Des études récentes ont montré que l'effet de fertilisation par le CO2 s'est considérablement ralenti, bien que de plus en plus de CO2 soit disponible dans l'atmosphère. Ainsi, une étude publiée en 2020 dans la revue "Science" conclut, à l'aide de données satellitaires, que l'effet de fertilisation par le CO2 a diminué à l'échelle mondiale entre 1982 et 2015, ce qui s'explique par exemple par le manque de nutriments et la diminution de la disponibilité de l'eau du sol.

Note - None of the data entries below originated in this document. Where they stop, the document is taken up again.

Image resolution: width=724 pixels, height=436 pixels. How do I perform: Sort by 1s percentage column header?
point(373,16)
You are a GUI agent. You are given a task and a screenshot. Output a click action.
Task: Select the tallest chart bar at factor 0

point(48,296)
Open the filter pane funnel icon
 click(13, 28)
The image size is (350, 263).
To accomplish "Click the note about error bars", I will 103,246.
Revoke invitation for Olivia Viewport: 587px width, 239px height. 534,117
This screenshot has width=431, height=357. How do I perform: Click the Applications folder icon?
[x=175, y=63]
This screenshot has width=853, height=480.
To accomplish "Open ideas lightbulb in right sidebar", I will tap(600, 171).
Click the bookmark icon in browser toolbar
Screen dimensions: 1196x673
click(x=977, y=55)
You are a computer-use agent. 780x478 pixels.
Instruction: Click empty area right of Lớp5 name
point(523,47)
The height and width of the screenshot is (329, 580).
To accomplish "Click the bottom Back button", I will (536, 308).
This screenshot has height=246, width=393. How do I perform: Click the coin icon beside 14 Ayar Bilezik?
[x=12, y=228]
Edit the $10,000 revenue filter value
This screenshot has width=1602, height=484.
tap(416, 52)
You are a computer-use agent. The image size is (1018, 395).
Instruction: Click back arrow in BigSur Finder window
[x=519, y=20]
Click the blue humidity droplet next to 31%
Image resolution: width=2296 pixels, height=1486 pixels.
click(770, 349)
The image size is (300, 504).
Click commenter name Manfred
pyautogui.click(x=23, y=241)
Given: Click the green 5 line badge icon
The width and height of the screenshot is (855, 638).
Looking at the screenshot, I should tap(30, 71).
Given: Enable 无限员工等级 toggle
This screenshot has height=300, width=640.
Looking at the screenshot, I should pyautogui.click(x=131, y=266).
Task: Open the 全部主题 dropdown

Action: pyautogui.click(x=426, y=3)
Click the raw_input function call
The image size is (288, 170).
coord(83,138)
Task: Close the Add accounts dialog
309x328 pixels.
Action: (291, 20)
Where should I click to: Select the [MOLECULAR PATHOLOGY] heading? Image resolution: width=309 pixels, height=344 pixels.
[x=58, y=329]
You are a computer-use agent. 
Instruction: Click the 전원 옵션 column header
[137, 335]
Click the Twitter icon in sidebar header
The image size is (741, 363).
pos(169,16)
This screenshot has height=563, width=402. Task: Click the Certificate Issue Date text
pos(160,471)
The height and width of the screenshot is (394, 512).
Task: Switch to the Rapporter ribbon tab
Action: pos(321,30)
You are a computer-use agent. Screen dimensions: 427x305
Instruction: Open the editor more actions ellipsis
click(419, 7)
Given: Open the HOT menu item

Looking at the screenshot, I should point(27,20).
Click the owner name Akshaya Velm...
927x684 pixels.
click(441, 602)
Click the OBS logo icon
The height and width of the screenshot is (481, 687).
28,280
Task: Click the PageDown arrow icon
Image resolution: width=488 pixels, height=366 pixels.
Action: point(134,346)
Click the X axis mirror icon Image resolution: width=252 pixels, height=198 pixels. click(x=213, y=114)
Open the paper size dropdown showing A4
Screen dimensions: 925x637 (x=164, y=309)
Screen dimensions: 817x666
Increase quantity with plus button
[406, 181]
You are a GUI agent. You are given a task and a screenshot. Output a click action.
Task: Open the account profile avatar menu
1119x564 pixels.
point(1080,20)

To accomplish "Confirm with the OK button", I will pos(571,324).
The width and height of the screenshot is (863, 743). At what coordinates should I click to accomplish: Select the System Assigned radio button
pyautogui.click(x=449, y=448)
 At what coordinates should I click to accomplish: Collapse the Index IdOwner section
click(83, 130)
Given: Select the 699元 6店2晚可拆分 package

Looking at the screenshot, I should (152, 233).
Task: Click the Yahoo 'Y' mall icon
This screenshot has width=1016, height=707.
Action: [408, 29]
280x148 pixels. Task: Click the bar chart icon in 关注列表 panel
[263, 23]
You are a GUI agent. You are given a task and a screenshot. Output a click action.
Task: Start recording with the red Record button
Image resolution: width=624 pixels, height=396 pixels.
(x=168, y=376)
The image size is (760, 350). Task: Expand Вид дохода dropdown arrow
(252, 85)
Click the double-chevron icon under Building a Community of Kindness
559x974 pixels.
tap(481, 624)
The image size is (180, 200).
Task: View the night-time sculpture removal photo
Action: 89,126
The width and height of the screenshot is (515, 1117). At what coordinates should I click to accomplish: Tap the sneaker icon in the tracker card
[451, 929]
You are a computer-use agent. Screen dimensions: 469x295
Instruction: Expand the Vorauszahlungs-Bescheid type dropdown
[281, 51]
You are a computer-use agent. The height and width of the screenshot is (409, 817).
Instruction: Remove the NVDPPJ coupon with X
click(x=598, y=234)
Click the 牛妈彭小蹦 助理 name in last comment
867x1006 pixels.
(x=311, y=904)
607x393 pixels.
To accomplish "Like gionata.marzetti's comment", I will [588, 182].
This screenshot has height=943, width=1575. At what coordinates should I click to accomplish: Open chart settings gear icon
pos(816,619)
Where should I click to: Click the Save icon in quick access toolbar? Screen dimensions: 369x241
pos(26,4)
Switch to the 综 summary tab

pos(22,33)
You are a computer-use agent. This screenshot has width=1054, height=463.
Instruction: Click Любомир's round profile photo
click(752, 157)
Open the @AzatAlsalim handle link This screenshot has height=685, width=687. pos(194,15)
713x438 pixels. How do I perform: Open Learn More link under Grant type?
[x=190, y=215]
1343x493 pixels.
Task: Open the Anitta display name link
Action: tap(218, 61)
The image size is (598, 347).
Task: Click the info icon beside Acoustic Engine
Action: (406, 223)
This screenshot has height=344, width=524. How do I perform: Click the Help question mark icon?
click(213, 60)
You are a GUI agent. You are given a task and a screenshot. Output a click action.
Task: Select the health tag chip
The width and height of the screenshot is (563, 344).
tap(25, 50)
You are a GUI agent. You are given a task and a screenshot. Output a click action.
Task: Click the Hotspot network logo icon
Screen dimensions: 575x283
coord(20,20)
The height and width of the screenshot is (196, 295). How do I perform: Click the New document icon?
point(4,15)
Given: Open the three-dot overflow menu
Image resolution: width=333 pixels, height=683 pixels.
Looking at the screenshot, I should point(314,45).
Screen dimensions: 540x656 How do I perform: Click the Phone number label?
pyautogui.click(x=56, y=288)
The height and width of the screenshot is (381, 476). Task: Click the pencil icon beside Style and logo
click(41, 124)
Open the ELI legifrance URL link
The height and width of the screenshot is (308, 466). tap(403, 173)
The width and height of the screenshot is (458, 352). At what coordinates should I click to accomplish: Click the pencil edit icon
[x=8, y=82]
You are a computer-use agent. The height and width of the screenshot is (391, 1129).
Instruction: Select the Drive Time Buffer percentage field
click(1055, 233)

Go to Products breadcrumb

Une étude de 2021 publiée dans "Biogeosciences" constate également, à l'aide de données satellites, que l'augmentation de la surface foliaire mondiale ralentit.
C'est déjà ce que mettait en avant le 24 février 2022 Eckhard George, professeur en physiologie nutritionnelle des cultures à l' Université Humboldt de Berlin, et expert en métabolisme des plantes. En principe, il expliquait que si la surface foliaire grandit lorsque l'apport de CO2 augmente, "cela ne se produit que si la croissance n'est pas limitée par d'autres facteurs, tels que le stress hydrique, le manque de nutriments, les fluctuations de température, le manque ou l'excès de soleil ou l'étanchéité de la surface."
"Il faut prendre en compte ces autres facteurs engendrés par cette hausse du CO2: s'il y a des températures extrêmes avec des sécheresses importantes ou une limitation des nutriments dans le sol, cela va être très néfaste pour la croissance des plantes . On voit déjà aujourd'hui que des forêts meurent parce qu'il n'y a plus assez d'eau, donc même si on ajoute du CO2 dans l'atmosphère, d'autres paramètres climatiques sont néfastes à la croissance", souligne ainsi le chercheur François-Marie Bréon.
"Plus on met de CO2 dans l'atmosphère, plus on acidife les océans, car le CO2 se dissout dans l'eau, or l'acidité perturbe le développement d'un certains nombre de microalgues à l'origine d'une photosynthèse importante. Le cycle du carbone est donc extrêmement compliqué et en extrayant une partie de ce cycle, on peut faire croire aux gens que l'augmentation du CO2 dans l'atmosphère est bénéfique mais c'est fallacieux", a pointé de son côté le 27 janvier Jean-François Deconinck, professeur à l’université de Bourgogne et spécialiste de la sédimentologie.
L'origine humaine du changement climatique est régulièrement remise en question sur les réseaux sociaux. L'AFP a déjà démystfié des affirmations erronées prétendant ce n'est pas l'activité humaine mais le soleil ou les modifications de l'orbite terrestre qui sont responsables du réchauffement climatique ou encore que les émissions de CO2 ne seraient pas responsables du changement climatique.